History of U.S. Marine Corps Operations in World War II is the official history of the United States Marine Corps and its combat operations during World War II. Its five volumes were published beginning in 1958.

==Overview==
In the Preface to Volume I, Maj. Gen. E.W. Snedeker, the Marine Corps Assistant Chief of Staff, wrote, "By publishing this operational history in a durable form, it is hoped to make the Marine Corps record permanently available for the study of military personnel, the edification of the general public, and the contemplation of serious scholars of military history." Much of the content of the series was derived from 15 historical monographs describing individual campaigns which were prepared soon after the end of World War II. Some of the monographs were expanded by their original authors for inclusion in the current works, while other authors expanded the rest and wrote original material. Japanese sources which had not been available earlier were consulted.

In addition to the main text, each volume includes photographs, appendices, and maps. The appendices contain a chronology, orders of battle, statistics, and guides to military map symbols and abbreviations. Small maps are included within the text and larger ones fold out from inside the back cover.

==Synopses==

- Volume I: Pearl Harbor to Guadalcanal (1958) by Lt. Col. Frank O. Hough, USMCR; Maj. Verle E. Ludwig, USMC; and Henry I. Shaw, Jr.

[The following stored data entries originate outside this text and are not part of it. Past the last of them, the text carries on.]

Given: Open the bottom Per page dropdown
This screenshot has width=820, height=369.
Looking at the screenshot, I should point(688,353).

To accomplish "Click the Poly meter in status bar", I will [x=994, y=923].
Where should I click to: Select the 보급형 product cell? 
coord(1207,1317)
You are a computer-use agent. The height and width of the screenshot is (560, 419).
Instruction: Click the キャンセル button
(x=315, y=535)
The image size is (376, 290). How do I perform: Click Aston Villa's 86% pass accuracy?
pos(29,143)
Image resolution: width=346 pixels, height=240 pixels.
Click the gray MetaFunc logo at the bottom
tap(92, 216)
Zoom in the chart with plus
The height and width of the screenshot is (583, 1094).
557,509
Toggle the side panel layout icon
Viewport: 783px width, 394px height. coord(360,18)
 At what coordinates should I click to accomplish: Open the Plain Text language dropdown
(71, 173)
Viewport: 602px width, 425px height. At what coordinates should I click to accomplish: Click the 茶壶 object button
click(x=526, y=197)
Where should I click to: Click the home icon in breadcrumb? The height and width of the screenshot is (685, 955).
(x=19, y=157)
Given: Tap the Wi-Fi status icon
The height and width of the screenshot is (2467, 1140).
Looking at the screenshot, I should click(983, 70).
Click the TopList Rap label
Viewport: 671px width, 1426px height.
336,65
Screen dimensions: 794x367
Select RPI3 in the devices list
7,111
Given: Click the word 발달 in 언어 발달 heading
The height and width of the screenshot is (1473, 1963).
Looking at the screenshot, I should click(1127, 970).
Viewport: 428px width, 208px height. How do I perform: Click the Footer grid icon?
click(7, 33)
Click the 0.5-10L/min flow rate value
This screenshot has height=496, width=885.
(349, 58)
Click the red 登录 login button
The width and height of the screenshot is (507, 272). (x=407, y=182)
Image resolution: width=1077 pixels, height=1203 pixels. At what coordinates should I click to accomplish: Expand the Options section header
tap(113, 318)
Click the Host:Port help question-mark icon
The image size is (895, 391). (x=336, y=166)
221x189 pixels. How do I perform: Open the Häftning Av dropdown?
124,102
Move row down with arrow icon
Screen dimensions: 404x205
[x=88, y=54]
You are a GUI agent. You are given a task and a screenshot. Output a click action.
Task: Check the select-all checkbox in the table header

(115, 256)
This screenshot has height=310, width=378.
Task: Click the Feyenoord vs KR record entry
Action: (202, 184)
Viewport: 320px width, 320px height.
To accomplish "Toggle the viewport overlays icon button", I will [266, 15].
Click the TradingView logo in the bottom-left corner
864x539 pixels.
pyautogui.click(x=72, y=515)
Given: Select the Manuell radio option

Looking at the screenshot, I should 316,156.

"This book covers Marine Corps participation through the first precarious years of World War II, when disaster piled on disaster and there seemed no way to check Japanese aggression." It begins with an overview of the Corps' development of its amphibious warfare doctrine and landing craft, the Corps' expansion beginning in 1940, and the replacement of British forces in Iceland in July 1941. Further sections describe Marine Corps actions during the Pearl Harbor attack, the defense of Wake Island, the loss of the Philippines, the battle of Midway, and the struggle for Guadalcanal.

- Volume II: Isolation of Rabaul (1963) by Henry I. Shaw, Jr. and Maj. Douglas T. Kane, USMC

This volume describes the series of campaigns during which the Allied forces moved north and west along the Solomon Islands chain from Guadalcanal to Bougainville Island and leapt west to New Britain island in the Bismarck Archipelago. An earlier intention to recapture Rabaul was replaced by a plan to reduce that Japanese base solely by air action, and the last section of this volume describes the Marines' contribution to that isolation.

- Volume III: Central Pacific Drive (1966) by Henry I. Shaw, Jr., Bernard C. Nalty, and Edwin T. Turnbladh

This volume opens with a review of early plans for a war against Japan and how they evolved into the strategy eventually followed in the "island hopping" central Pacific Ocean campaigns. It continues with the battles to secure Tarawa in the Gilbert Islands; the islands of Roi-Namur, Kwajalein, Engebi, and Eniwetok in the Marshalls; and Saipan, Tinian, and Guam in the Mariana Islands.

- Volume IV: Western Pacific Operations (1971) by George W. Garand and Truman R. Strobridge

Volume IV opens with the development of the Fleet Marine Force, Pacific, which began in the 1920s, and describes the gradual inclusion of aviation in the Corps' structure. It continues with sections describing the bitter fight for Peleliu, the Marines' contribution to the primarily Army campaign to recapture the Philippines, and the iconic battle for Iwo Jima. A separate section describes Marine aviation during the campaigns for the Marianas, Carolines, and Iwo Jima.

- Volume V: Victory and Occupation (1968) by Benis M. Frank and Henry I. Shaw, Jr.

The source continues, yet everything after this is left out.